The man who has plotted the Chiefs’ amazing climb to the top said the tears were caused partly by thinking about all those people who had helped get the Chiefs to where they are now over the past few years.
"My wife Jo and family were here, and they have probably taken the brunt of what you go through day by day," he said. "The players have been very strong, and for a long time at Exeter, there are lots of things that have not gone our way, and we have worked very, very hard to make this happen.
"It has not just been this group of players. There have been plenty of other players who have pulled on the Exeter shirt and worked very hard and committed an awful lot to the club, and every one of them has played their little part in building us to be the kind of side we have.
‘There are obviously particular players who helped us get promoted and helped us stay in the Premiership in those first few years and get established within the Premiership and within the Heineken Cup.
‘They are very important people, and for me, I have worked a lot with those players, and some of those have had to leave as we have moved on as a side, and there are a lot of players who are massively involved with this team and this club who are not here, who don’t get the reward of today.
"There are also a lot of coaches and a lot of other people who are massively emotionally involved in what we achieved today, and no-ne even knows about them.
"I know about them and I feel a lot for them and feel a lot for the things we have gone through, and to a degree, it came to a bit of a head in the last few minutes of the game.
"It does feel it has been a long journey getting here, because the people who have lived and breathed it every day, know how hard we have worked, and the sacrifices that have been made, and the hard times we have come through and the losses, including the biggest loss we have had, which was last season here at Twickenham.’
The fact Exeter lifted the trophy is quite incredible when you bear in mind how Exeter struggled at the start of the season, and seemed to be suffering a hangover from that Twickenham disappointment.
"We did need to have a stiff word with ourselves after a few weeks of this season, and it is easy to do that, but you need the people with character to take it on board and work every day and decide to do something,’ explained Baxter.
"The truth about today is Exeter had a group of players who were prepared to listen to me and the other coaches tell them that what they were doing wasn’t good enough, and they were prepared to take it on the chin and work harder and do more, and take the season into their own hands.
"Since the day they decided to take it into their own hands, the players have been magnificent.
"You haven’t seen some of the stuff they have gone through in training, they have been magnificent and they have reaped the rewards today.’
Baxter said the goal was now to win the European Champions Cup.
"We have to look at it that way now,’ said Baxter. ‘I am not going to run away from saying we are the best team in the Premiership.

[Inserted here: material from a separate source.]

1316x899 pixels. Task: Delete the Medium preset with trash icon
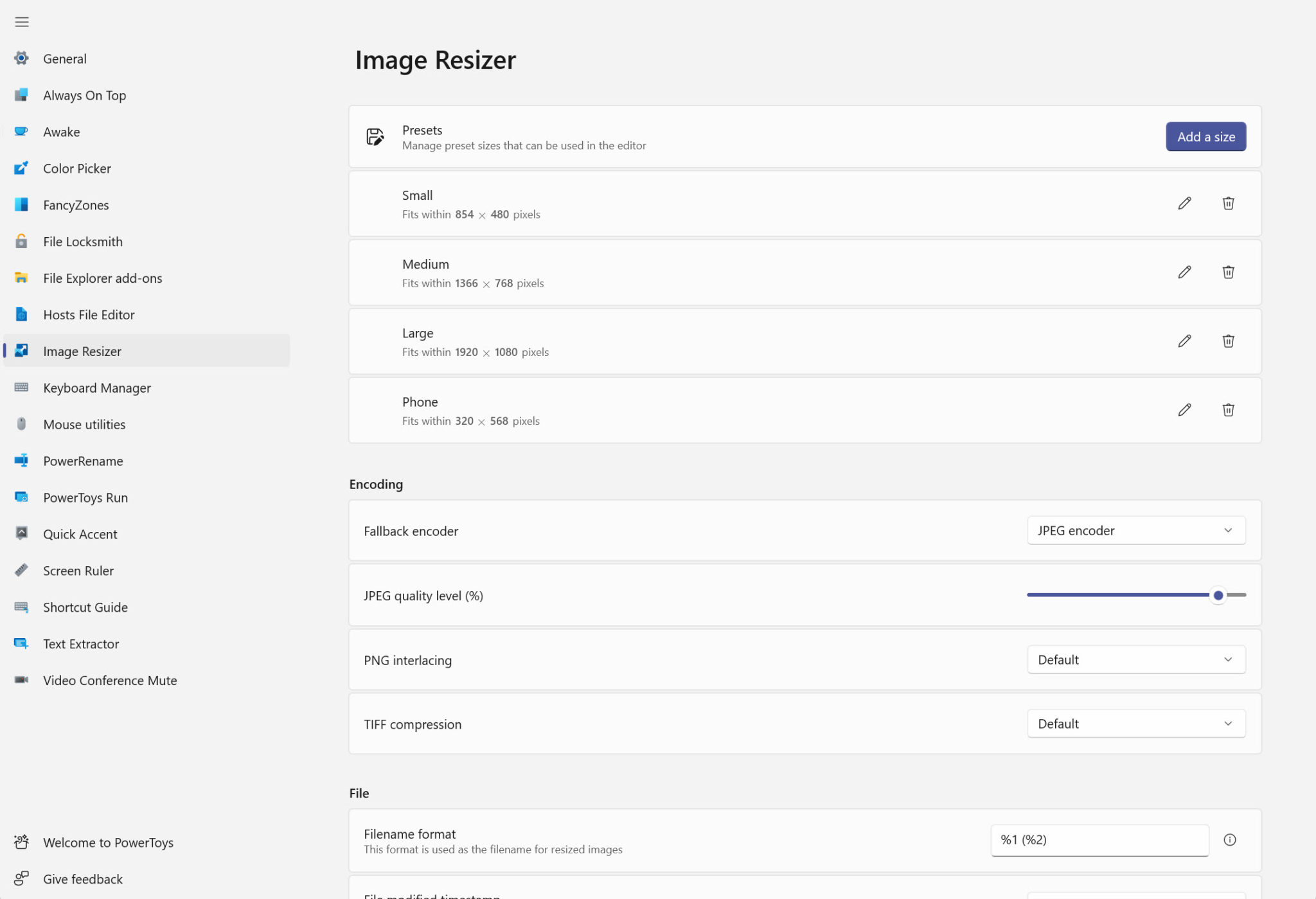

We finished level on points in the table with Wasps, we finished first and second in the table and we have battled it out today until the players were at an absolute standstill, and we have been split by three points.

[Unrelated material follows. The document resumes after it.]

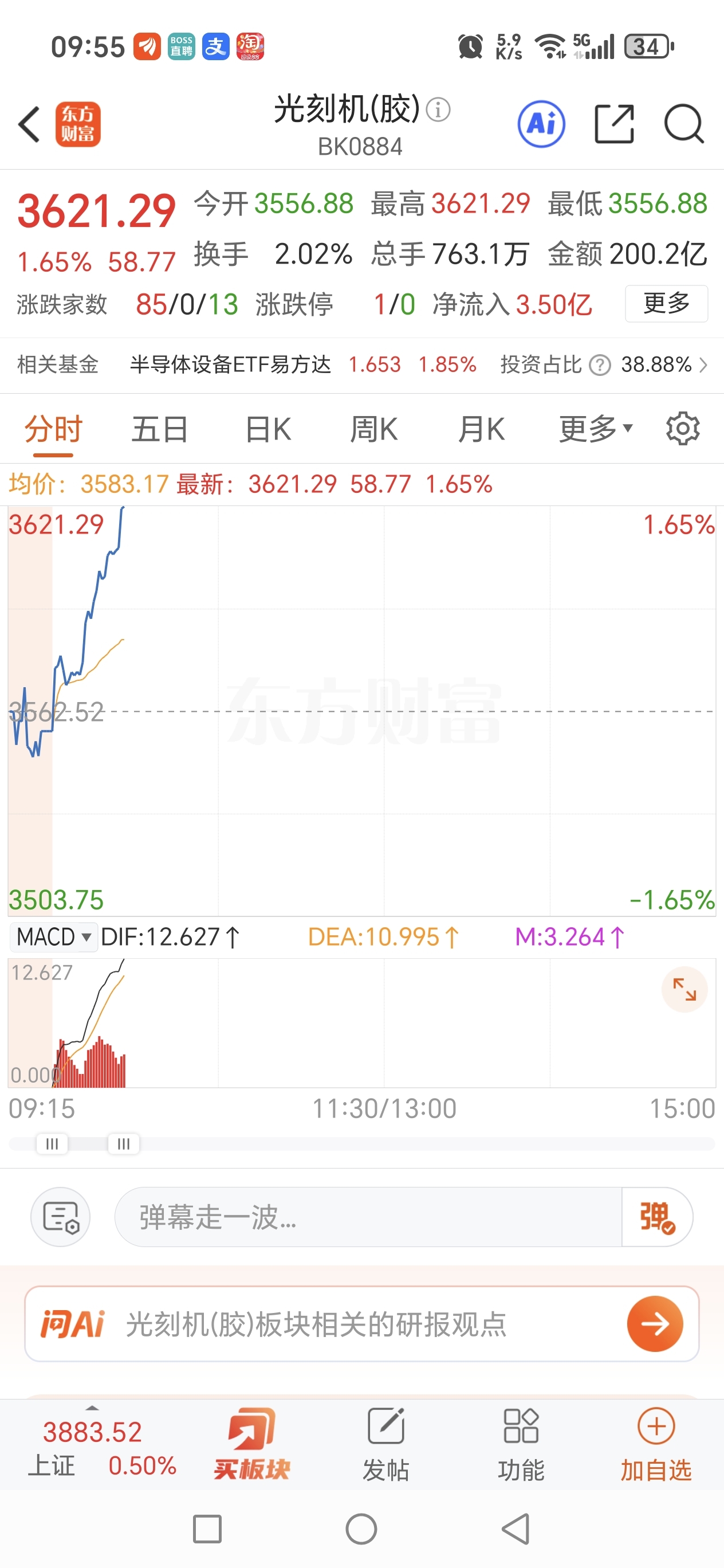The height and width of the screenshot is (1568, 724).
Task: Open the AI assistant icon
Action: (x=541, y=124)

"As great as today is, it can’t be the defining thing about Exeter. If this is it now, and we are now on a nice downward spiral, I will be hugely disappointed and I will have massively failed in a large part of my job.

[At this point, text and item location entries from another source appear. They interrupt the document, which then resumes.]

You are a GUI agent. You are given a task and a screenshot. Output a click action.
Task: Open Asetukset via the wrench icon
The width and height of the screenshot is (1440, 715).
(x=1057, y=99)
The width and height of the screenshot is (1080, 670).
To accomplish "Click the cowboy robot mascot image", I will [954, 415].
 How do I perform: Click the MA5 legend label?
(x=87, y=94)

"We have got to where we are now and we will enjoy today to the max, but the truth is we need to put a group of players together this close season who are going to say I am going to do something about the fact we are now the Premiership champions and do something to make sure it stays that way.
"Part of that will be us playing and performing better in Europe. We have let ourselves down in Europe over the last couple of seasons with our performances in the first round. It should be a marker for us, and we don’t want that to happen again."